Which is to say that I definitely recommend that everyone at some point develop their own all-purpose framework, because it's a great learning experience, but if they're doing production work they should stick to one of the existing ones, even if it's just so other developers will have an easier time understanding the codebase.



How do you explain the mountains of code written before the great frameworks saved us all? Is it all bad? Is it all an ad-hoc framework? On all of the framework-less projects I've worked on, what emerged was significantly better than a framework: it was a real domain model that was decoupled from all of the irrelevant technical details.

I know, nobody does that cause it's hard. The frameworks certainly don't help.

You can write great software without MVC, or frameworks, or OOP. Frameworks are often crutches for people's anemic design skills. They're not nearly as important as everyone thinks. You can easily coordinate multiple people working by, you know, sketching out an architecture amenable to he division of labor.


Yes, it is all an ad-hoc framework. There are no large frameworkless projects. Programming languages don't come with enough abstraction to model a large domain (unless you're using a 4gl, but those are semi-frameworks). You always end up building or reusing additional abstractions, and those collectively are a framework. The framework can be procedural, functional, declarative, oop, mvc, or any of dozens of additional buzzwords, but you cannot avoid having one.

Anyway, my point is that if you're working on a non-trivial solution in a problem domain that other people with good design skills have built frameworks for (like web dev, the most oversolved domain in software, aside from text editing), it doesn't make economic sense to roll your own. Even if you have the rare trait of good design, the productivity benefit for yourself by having a more closely adapted framework is washed away by the cost of building it and having to bring other people up to speed on it. I've had the experience of lots of home-grown framework code, and rolled my own quite a few times, and the longer i've had to observe other developers working on that code the more convinced i've become of NIH being a programming anti-pattern. It can make sense to roll your own, but for the majority of web dev programming it doesn't. There may be categories of software dev where the statement inverts though, i'm not going to generalize too far.

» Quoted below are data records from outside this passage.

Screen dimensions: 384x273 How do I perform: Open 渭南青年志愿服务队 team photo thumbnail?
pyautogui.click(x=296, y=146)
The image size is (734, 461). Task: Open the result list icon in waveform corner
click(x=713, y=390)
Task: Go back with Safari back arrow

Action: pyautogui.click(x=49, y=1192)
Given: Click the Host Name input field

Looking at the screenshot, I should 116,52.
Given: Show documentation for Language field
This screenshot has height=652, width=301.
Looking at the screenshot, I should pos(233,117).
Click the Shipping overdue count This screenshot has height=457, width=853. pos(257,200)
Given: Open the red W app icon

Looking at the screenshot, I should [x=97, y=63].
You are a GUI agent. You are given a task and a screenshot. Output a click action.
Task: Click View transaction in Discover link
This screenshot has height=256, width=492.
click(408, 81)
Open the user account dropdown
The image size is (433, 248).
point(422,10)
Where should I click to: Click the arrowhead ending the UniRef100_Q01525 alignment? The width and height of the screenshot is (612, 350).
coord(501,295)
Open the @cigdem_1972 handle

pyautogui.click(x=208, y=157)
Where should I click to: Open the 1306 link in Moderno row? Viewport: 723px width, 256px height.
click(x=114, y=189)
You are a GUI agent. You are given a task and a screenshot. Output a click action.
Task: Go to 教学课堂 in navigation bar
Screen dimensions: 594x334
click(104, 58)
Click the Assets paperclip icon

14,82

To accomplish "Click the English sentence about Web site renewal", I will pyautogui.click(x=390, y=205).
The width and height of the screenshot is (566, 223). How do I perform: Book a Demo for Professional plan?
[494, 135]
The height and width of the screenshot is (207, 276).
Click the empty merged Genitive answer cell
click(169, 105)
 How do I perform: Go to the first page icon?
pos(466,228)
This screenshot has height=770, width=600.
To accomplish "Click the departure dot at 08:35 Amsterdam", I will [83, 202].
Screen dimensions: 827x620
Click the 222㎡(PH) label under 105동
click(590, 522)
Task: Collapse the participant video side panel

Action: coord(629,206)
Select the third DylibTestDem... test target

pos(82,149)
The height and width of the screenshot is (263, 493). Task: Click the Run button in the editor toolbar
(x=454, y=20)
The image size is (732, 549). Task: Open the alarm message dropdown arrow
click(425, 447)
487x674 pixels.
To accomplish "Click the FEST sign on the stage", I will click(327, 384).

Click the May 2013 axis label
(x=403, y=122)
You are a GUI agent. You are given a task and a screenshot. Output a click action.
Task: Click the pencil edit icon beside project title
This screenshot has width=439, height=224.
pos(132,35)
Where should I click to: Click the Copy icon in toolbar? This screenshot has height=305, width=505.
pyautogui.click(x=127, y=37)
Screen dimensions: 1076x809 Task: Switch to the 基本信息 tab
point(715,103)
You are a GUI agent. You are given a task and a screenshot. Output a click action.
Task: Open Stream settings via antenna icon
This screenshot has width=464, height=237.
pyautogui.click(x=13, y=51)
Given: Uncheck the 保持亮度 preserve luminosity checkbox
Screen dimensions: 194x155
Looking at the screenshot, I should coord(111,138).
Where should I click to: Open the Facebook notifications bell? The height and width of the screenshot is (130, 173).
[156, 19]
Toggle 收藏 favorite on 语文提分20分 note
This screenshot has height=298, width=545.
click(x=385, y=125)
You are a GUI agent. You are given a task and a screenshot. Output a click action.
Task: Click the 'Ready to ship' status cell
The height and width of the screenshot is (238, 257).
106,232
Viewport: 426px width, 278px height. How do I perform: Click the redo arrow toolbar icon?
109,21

What i however also think is that many of today's frameworks are overengineered and force you to write too much code to solve a problem. They suffer from tdd-induced design damage, as dhh would describe it (the recent discussion between fowler, beck and dhh was enlightening). Many frameworks have optimized for secondary goals like orthogonality or compliance to design patterns instead of primary goals like fitness for purpose, speed of development, maintainability, and usability of the resulting product. However, i'm of the opinion that even given all that, for general web dev and for most people, it's better to use one of the common ones than to roll their own. They'll build a more maintainable solution in less time.